**Records supplied:**
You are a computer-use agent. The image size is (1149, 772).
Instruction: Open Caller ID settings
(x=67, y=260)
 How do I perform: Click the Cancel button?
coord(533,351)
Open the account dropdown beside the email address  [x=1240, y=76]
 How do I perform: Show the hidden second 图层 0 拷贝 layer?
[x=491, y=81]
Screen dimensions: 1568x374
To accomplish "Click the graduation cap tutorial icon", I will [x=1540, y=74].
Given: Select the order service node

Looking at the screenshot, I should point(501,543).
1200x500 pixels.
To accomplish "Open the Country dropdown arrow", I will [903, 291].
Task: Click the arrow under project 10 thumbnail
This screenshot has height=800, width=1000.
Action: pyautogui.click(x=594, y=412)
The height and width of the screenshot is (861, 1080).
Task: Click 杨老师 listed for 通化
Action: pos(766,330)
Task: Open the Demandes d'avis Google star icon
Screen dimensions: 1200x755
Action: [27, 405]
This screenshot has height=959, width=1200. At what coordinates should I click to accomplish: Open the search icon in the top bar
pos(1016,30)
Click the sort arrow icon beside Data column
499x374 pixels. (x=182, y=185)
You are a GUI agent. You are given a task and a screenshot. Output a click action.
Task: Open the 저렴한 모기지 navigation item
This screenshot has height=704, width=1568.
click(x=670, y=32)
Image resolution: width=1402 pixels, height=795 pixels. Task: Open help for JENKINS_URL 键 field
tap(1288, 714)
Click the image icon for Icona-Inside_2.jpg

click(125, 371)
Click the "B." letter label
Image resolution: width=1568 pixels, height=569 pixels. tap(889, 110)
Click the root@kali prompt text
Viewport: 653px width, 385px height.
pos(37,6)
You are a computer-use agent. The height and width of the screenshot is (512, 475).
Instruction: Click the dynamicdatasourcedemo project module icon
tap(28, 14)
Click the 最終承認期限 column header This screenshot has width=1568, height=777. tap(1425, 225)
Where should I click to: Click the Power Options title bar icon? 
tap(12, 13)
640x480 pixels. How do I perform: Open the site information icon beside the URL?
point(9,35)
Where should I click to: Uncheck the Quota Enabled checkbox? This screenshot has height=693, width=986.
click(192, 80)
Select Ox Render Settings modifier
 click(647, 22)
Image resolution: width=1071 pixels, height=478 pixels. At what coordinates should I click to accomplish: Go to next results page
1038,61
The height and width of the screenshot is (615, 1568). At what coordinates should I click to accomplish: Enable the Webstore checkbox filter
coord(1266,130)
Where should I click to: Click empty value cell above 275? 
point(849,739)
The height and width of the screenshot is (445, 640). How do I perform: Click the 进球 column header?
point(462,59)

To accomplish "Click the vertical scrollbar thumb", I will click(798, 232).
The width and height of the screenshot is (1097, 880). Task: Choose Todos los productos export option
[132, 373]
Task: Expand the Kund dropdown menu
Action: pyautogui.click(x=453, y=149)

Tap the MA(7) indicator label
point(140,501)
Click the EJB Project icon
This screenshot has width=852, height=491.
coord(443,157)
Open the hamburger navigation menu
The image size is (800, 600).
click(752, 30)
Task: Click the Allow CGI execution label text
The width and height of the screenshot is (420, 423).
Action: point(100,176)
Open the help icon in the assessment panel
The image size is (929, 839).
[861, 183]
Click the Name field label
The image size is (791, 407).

**Task to carry out:**
Which lines of the records contain "agent"? Show each of them.

**Written reply:**
You are a computer-use agent. The image size is (1149, 772).
You are a GUI agent. You are given a task and a screenshot. Output a click action.
You are a computer-use agent. The height and width of the screenshot is (512, 475).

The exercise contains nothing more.